*** Information supplied ***

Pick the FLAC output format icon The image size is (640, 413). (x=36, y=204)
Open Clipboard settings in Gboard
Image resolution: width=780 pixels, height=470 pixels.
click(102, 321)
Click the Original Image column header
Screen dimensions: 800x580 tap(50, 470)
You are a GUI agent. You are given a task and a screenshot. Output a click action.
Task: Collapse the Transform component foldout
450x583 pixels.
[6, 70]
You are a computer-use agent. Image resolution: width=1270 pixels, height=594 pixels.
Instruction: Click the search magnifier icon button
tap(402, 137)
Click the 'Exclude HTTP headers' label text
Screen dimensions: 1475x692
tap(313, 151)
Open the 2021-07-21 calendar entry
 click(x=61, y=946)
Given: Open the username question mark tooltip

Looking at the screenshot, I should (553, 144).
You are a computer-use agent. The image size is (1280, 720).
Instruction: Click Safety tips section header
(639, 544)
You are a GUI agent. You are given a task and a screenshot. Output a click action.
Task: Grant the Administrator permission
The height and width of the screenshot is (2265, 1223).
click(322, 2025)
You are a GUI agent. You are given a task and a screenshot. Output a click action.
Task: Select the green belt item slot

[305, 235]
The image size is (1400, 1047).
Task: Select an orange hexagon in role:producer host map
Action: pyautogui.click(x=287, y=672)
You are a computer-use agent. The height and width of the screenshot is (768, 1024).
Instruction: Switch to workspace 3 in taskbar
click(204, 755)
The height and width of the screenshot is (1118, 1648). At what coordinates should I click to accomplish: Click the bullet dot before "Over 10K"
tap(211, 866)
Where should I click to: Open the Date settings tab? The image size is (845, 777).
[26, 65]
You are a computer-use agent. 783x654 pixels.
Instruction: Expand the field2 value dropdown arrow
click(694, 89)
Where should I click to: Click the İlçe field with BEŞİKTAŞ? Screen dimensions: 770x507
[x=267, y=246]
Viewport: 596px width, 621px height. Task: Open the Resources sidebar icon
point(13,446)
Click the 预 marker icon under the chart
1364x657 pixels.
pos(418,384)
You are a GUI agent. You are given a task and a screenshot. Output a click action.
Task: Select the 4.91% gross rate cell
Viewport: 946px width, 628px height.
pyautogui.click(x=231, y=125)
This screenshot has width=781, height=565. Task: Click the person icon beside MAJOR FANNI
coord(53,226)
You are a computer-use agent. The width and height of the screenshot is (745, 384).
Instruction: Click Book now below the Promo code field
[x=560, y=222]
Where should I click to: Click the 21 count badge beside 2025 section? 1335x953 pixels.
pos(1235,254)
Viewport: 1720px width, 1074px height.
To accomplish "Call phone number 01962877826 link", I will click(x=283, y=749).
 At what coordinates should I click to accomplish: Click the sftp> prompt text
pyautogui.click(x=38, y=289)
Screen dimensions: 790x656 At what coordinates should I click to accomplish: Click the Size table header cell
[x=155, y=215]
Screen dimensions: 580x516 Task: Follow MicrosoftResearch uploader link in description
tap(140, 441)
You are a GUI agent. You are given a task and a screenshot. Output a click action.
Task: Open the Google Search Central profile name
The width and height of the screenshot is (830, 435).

***

Copy every line above that includes the string "computer".

You are a computer-use agent. Image resolution: width=1270 pixels, height=594 pixels.
You are a computer-use agent. The image size is (1280, 720).
You are a computer-use agent. The height and width of the screenshot is (768, 1024).
You are a computer-use agent. 783x654 pixels.
You are a computer-use agent. The width and height of the screenshot is (745, 384).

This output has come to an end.